• **Trecho para leitura**
Quase 34% das mulheres consultadas para a Pesquisa de Demografia e Saúde de 2008, que estiveram casadas ou estavam no momento da pesquisa, disseram usar a pílula do dia seguinte como anticoncepcional. Porém, há grandes possibilidades de o parlamento aprovar o projeto este ano, dentro de um pacote mais amplo de reformas. Preocupadas com isto, as organizações de mulheres afirmam que somente o anúncio já desestimulará a demanda nas farmácias.

O jornal Hurriyet Daily News citou um comunicado do Ministério da Saúde que dizia: “Hormônios de crescimento, antibióticos, antidepressivos e anti-histamínicos devem ser vendidos com receita médica para diminuir seu uso incorreto”. Segundo Zerrin Guker, farmacêutico no bairro comercial de Karakoy, que vende entre 15 e 20 caixas mensais da pílula do dia seguinte, algumas clientes a usam de modo errado, pois a compram várias vezes por semana, o que pode causar efeitos secundários no plano hormonal.

Elif, uma manifestante de 27 anos, contou que uma vez teve coágulos e náuseas após usar esse método de emergência. Contudo, acredita no direito das mulheres decidirem, e afirmou que a iniciativa para limitar sua venda livre pretende impedir que as mulheres solteiras tenham relações sexuais. “A maioria das mulheres tem vergonha de comprar absorventes ou outros produtos femininos”, contou à IPS, acrescentando que a vergonha está arraigada na sociedade.

A prolongada luta para reverter essas atitudes lentamente mostra resultados. Desaparece, aos poucos, por exemplo, o ideal de abstinência até o casamento, e as mulheres denunciam problemas com os homens, como assédio e insultos sexistas, prática que se infiltrou no próprio movimento Ocupe Gezi. Cerca de cem mulheres se reuniram este mês no Parque Yogurtçu, no distrito de Kadikoy, para compartilharem experiências vividas em Gezi.

Uma manifestante contou que certa noite um bêbado a pegou por trás e quem presenciou a cena justificou a atitude do homem dizendo que estava alcoolizado. Outra mulher leu uma lista de queixas contra o AKP, entre elas se destacam as tentativas de proibir vestidos curtos, os abortos e de “manter as mulheres em casa”. Há um ano, o primeiro-ministro, Recep Tayyip Erdogan, pediu maiores restrições em matéria de saúde reprodutiva, mediante um projeto de lei que reduzisse o prazo para interromper a gravidez.

• **O que se pede**
1 - Segundo o trecho, quantas caixas da pílula do dia seguinte Zerrin Guker vende por mês?
2 - Reproduza do trecho a parte que começa em "Uma manifestante contou" e vai até "interromper a gravidez.", incluindo essas palavras.

• **Informações**
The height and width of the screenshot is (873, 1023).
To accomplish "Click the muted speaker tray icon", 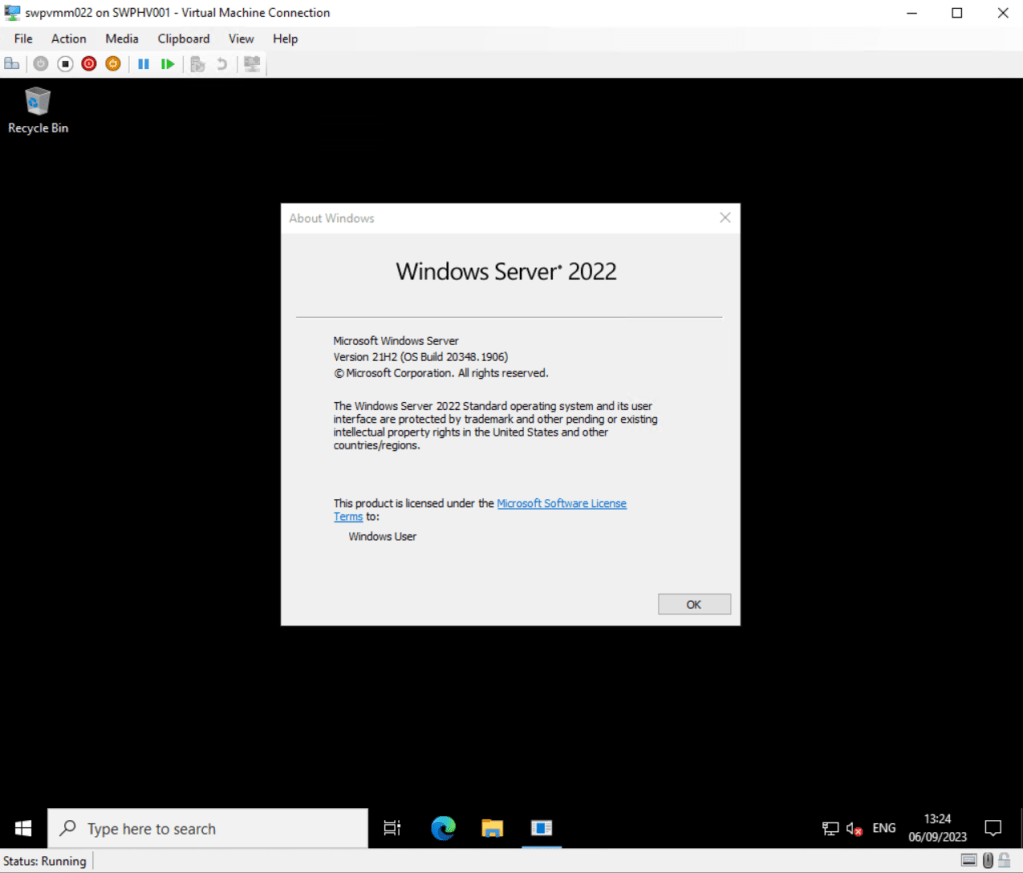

* * *

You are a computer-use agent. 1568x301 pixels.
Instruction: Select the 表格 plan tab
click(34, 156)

• **Respostas por tarefa**
1 - Entre 15 e 20 caixas por mês.

2 -
Uma manifestante contou que certa noite um bêbado a pegou por trás e quem presenciou a cena justificou a atitude do homem dizendo que estava alcoolizado. Outra mulher leu uma lista de queixas contra o AKP, entre elas se destacam as tentativas de proibir vestidos curtos, os abortos e de “manter as mulheres em casa”. Há um ano, o primeiro-ministro, Recep Tayyip Erdogan, pediu maiores restrições em matéria de saúde reprodutiva, mediante um projeto de lei que reduzisse o prazo para interromper a gravidez.